The common stigmas associated with HIV/AIDS are that only drug addicts, prostitutes and promiscuous gay men contract the disease and, well, it's their own fault. Either that, or they live in Africa where distance makes it possible not to think about the problem.
But here, dozens of healthy-looking kids run around on water slides and roller coasters-no one would guess this was anything other than a school trip.
I remember when I first started working at The Children's Hospital of Philadelphia's office for children who are perinatally infected with HIV. It was the summer after my freshman year of college-these children, all of whom contracted HIV from their mothers during birth, made me sad, but still, most were low-income black families, and the disease remained distant.
One afternoon, entering data in the computer, I stopped short - the mother of a new patient was a girl I knew.
I sat stunned, unable to grasp that I knew someone who was HIV-positive. In that moment, I learned that HIV can affect anyone. I glanced at the screen again and breathed a sigh of relief upon learning that her baby does not have HIV.
In 1994 it was shown that if HIV positive pregnant women took a new drug, ZDV, they would drastically reduce the chance of their child acquiring HIV. To compliment the antiretroviral medication mothers should also have a C-section birth, and refrain from breast-feeding. The virus does not live in the amniotic sac, transmission occurs in the birth canal, or through breast-feeding.
As of today, perinatal treatment reduces the chance of transmission from 50 percent to less than 2 percent. In fact, in 2004 only 145 babies were perinatally infected with HIV in the United States.
The problem is, most people don't know this.
I recently started a tutoring program for the kids from 5th through 12th grade seen at CHOP, and I was shocked that Penn students were concerned about contracting HIV from contact with the kids.

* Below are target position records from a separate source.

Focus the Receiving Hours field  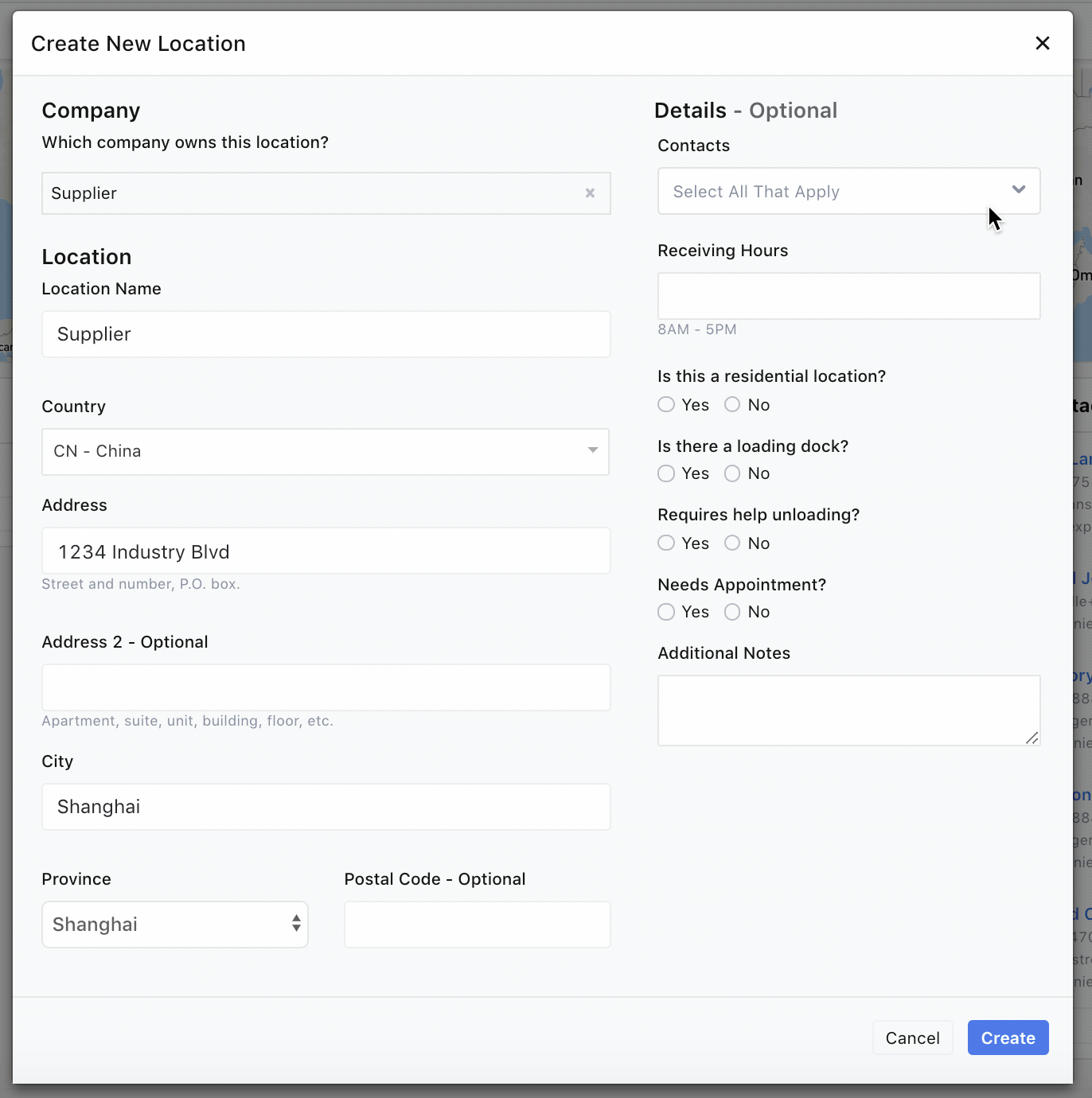848,296
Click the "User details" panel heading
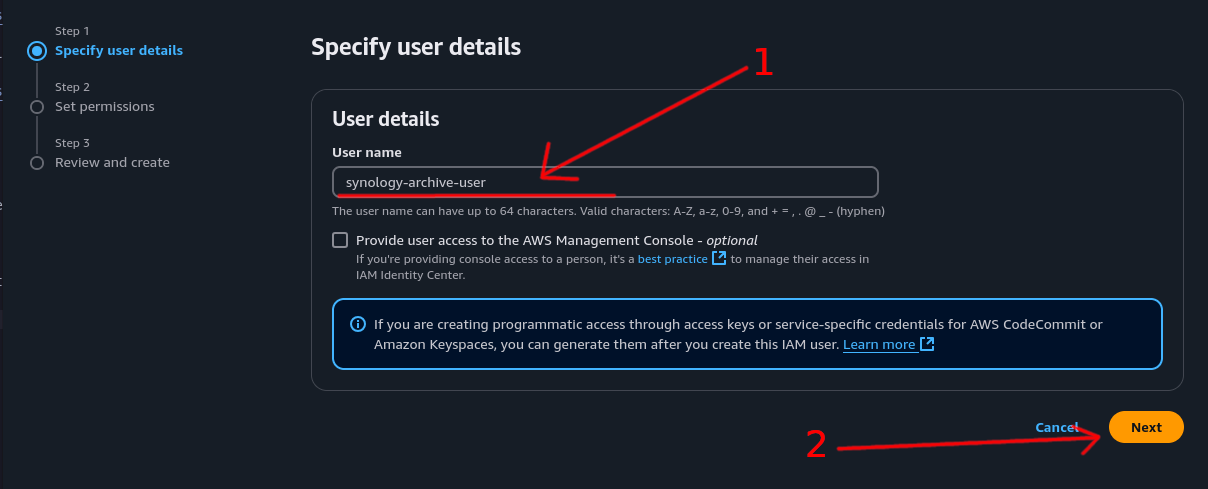This screenshot has width=1208, height=489. coord(385,119)
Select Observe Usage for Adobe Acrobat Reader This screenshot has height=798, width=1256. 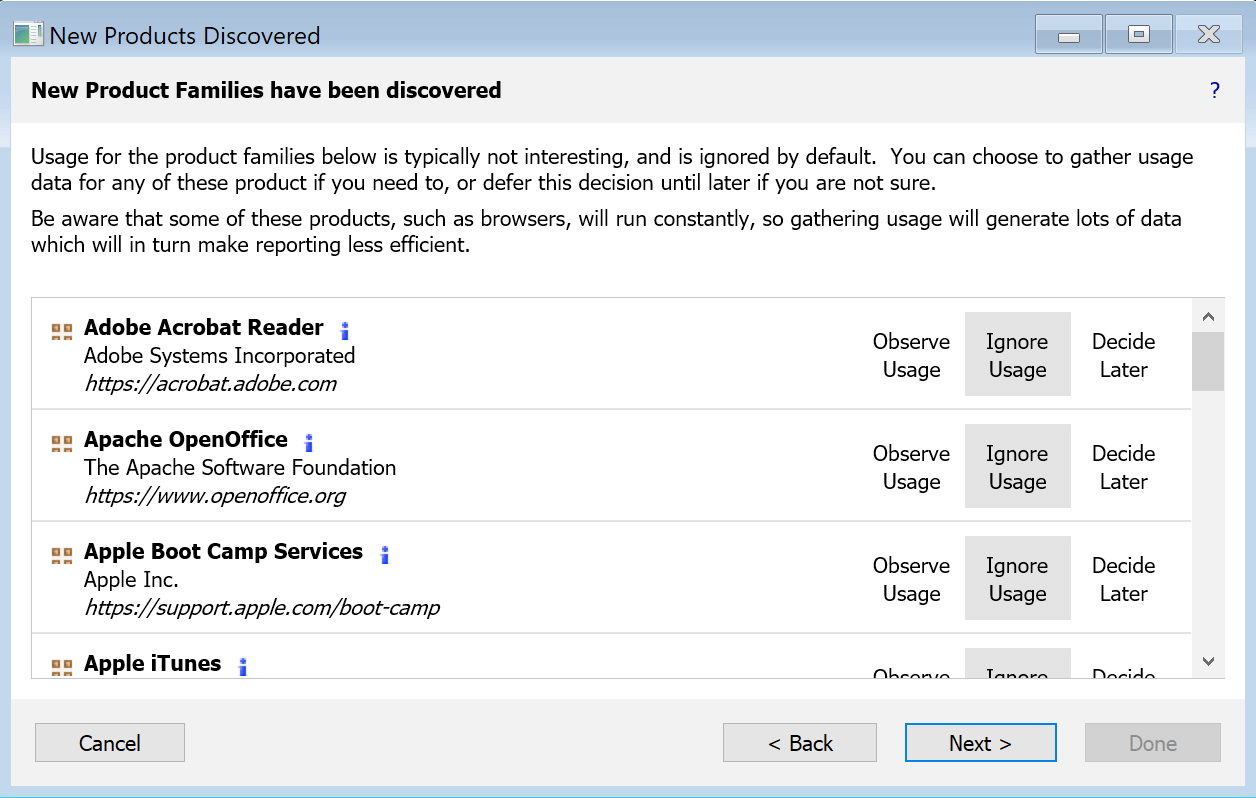click(911, 355)
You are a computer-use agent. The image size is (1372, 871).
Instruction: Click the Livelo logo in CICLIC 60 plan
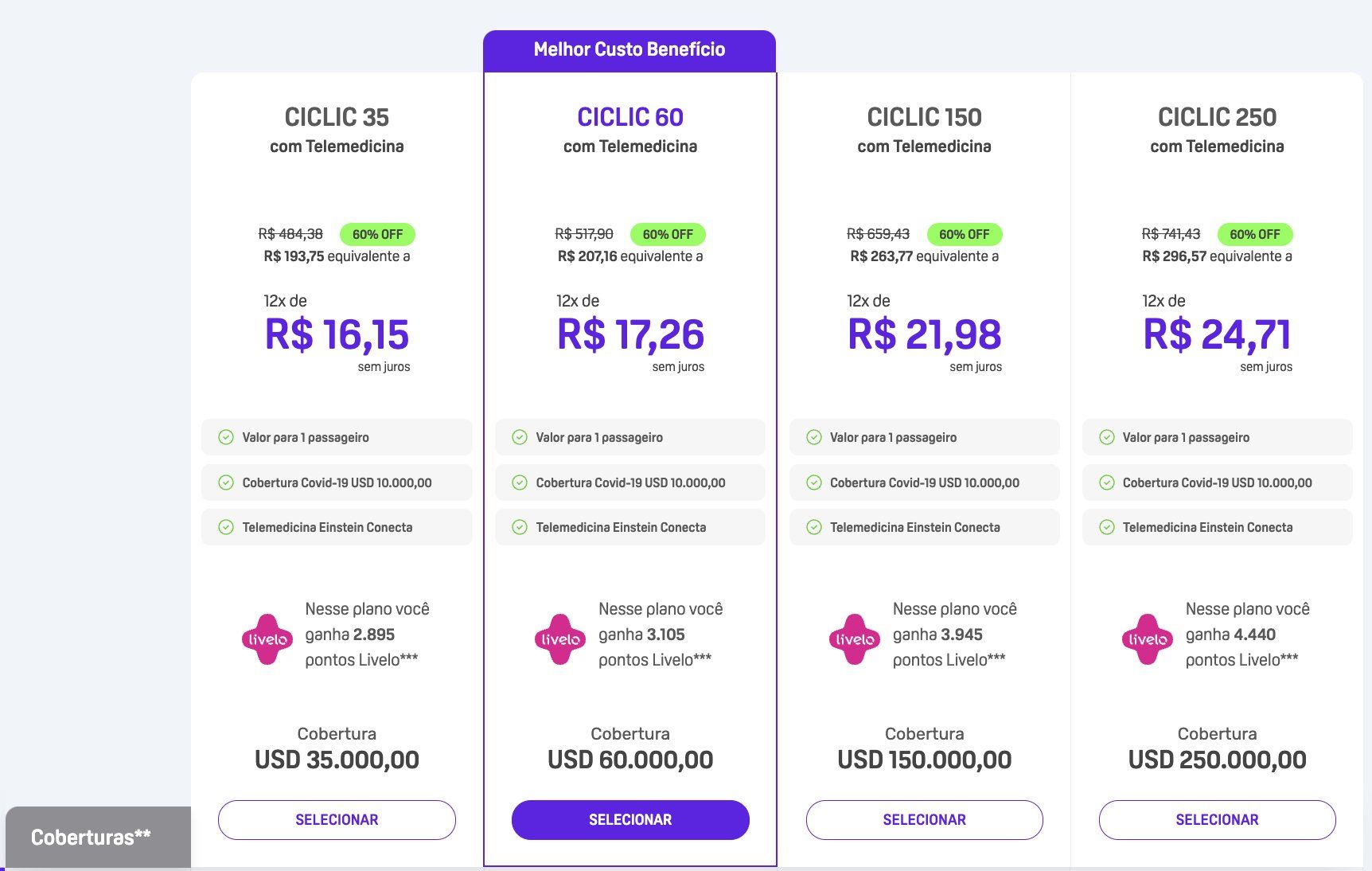coord(560,639)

It is often said that teenagers and college kids think that they are invincible, and when it comes to HIV, it's true. When the disease first surfaced there was an increase in protected sex - now, young people no longer feel the need to use protection. The common thought: "No one I'd sleep with would have AIDS."
The truth: Heterosexual transmission of HIV has soared from 3 percent in 1985 to 35 percent in 2004, and women are more likely to contract the disease during intercourse.
Furthermore, studies suggest that more women contract HIV from a "monogamous" partner than through casual sex. While it might soothe some students' fears that they need not worry about everyday contact from cuts and saliva, we should all be alarmed by the real threat: Engaging in unprotected sex puts everyone at risk for HIV, even if it only happens once, and even if it's just with one person.
In the summer of 2006, Vogue published an article written by a white, upper-middle-class, HIV-positive woman. She grew up in Princeton, New Jersey. She summered in the Hamptons.
This woman contracted HIV while in a monogamous relationship with a man she loved and with whom she used condoms except for twice. In an interview at the International AIDS Conference she said about her article, "I think they wanted to show that people who read Vogue can get HIV."
Nowhere should this statement resonate more than with college-aged females. When I read the article, I shuddered to think that the vast majority of sexually active college students have had the same experience.
In a college culture where the birth control pill is an acceptable reason to forgo condoms, how often do we stop to think about the risk of HIV? How many of us have requested test results before becoming intimate with our partner? How many of us have gotten tested ourselves? It is staggering that we know the risk, yet still engage in our relationships as if it does not exist.
The bottom line is that the middle and upper classes need to be aware of the facts. Sexual education needs to instill in kids that HIV doesn't play favorites; it doesn't care what your race, sexual preference, or socioeconomic background is, HIV/AIDS is a real threat that can affect anyone, anywhere.